La première de ces contre-mesures pourrait être prête dès la «mi-avril» et «répondra à la première attaque américaine sur l’aluminium et l’acier». Le président américain a annoncé mi-mars la mise en place de droits de douane de 25% sur l’acier et l'aluminium en provenance du monde entier alors que le secteur sidérurgique en Europe est déjà fragilisé. La seconde réponse européenne devrait être «prête à la fin du mois d’avril et concerne l’ensemble des biens et services américains», a ajouté la porte-parole du gouvernement de François Bayrou.

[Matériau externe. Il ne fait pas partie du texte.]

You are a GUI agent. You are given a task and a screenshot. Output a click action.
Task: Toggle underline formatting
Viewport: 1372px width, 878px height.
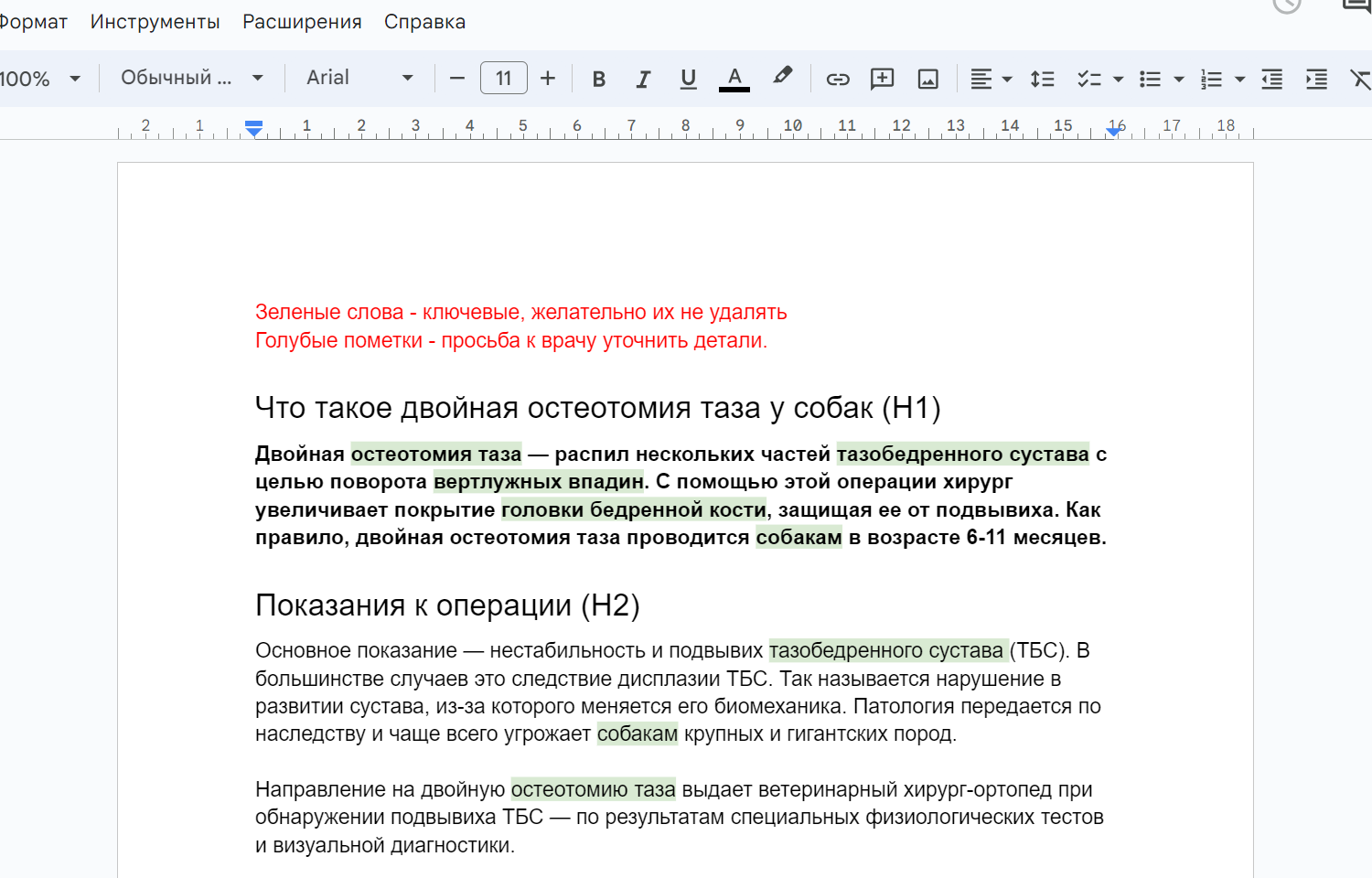click(689, 79)
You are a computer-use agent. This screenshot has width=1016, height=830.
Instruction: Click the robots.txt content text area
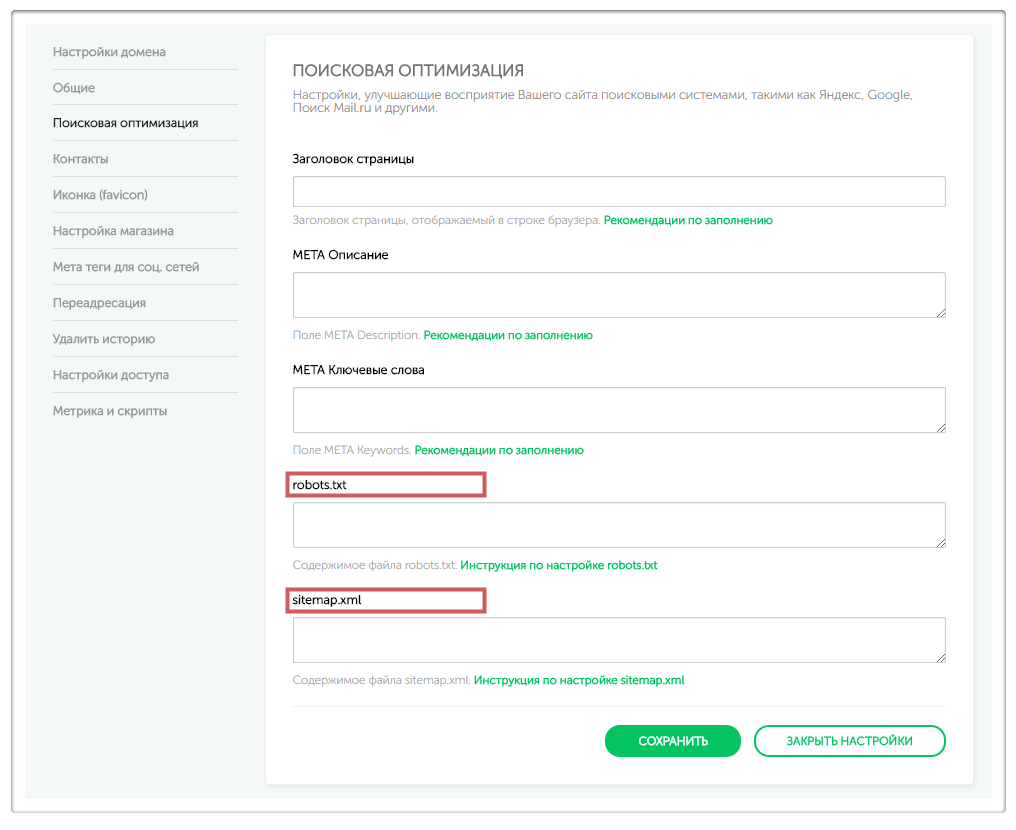pos(618,525)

Les produits qui seront concernés «ne sont pas encore considérés» car ils doivent être déterminés à l’échelle européenne. Premier indice, les «services numériques, les Gafam» pourraient bien faire partie de cette liste aux côtés de «l’accès aux marchés publics». A Berlin, Robert Habeck, le vice-chancelier allemand, ministre de l’économie et du climat allemand a lui aussi laissé sous-entendre l’idée d’un impôt européen sur la «tech» américaine. «Tout est sur la table», a-t-il indiqué avant de nuancer : il faut «faire attention à ne pas rendre plus cher les produits dont on a besoin soi-même et que l’on ne peut pas compenser par d’autres pays».

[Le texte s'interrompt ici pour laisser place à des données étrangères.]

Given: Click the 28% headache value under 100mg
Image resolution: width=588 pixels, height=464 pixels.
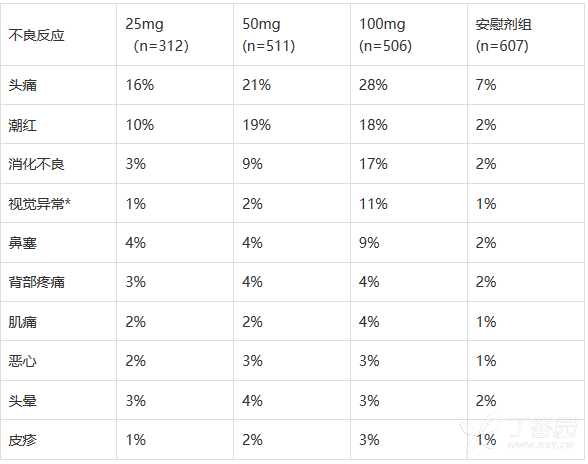Looking at the screenshot, I should [x=373, y=85].
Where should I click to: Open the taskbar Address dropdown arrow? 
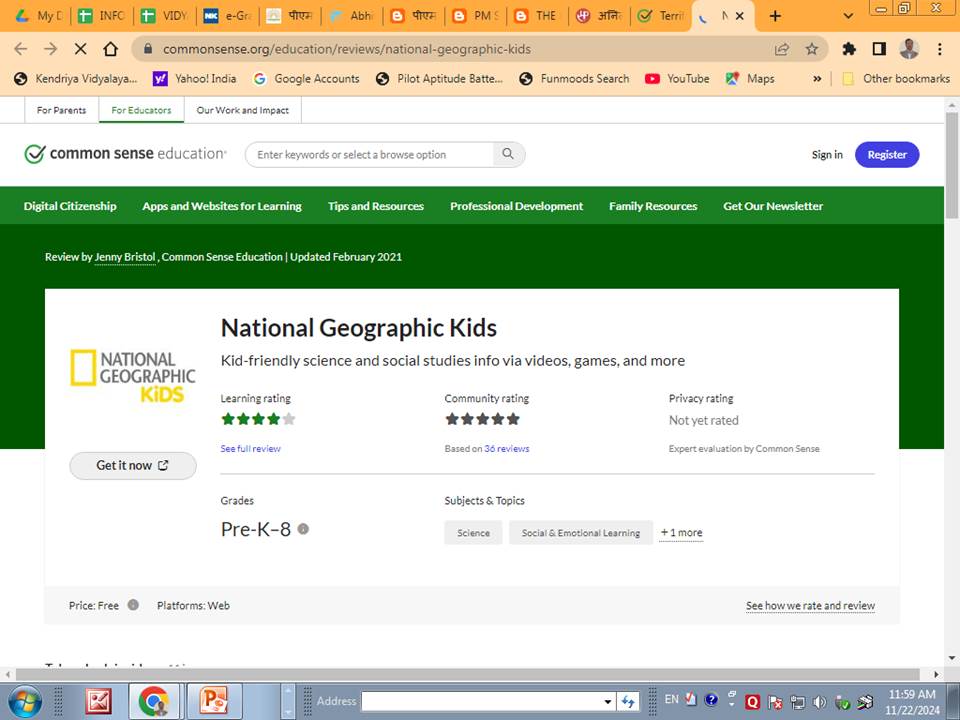click(607, 701)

Ailleurs dans le monde, l’heure est tout aussi grave. Si le Royaume-Uni demande de «rester calme» et a annoncé ne pas riposter immédiatement, la Chine a ordonné à l’administration américaine d'«annuler immédiatement» ces surtaxes et s’est dite ouverte au dialogue. Il faut dire que les annonces du Jour de la Libération de Donald Trump se cumulent avec les 20% déjà mis en place à l’arrivée du président à la Maison Blanche, ce qui fait grimper les taxes douanières à 54% pour la Chine. Quant au Japon, le gouvernement pense que les Etats-Unis pourraient avoir enfreint les règles de l’OMC (Organisation mondiale du commerce) et leur accord bilatéral.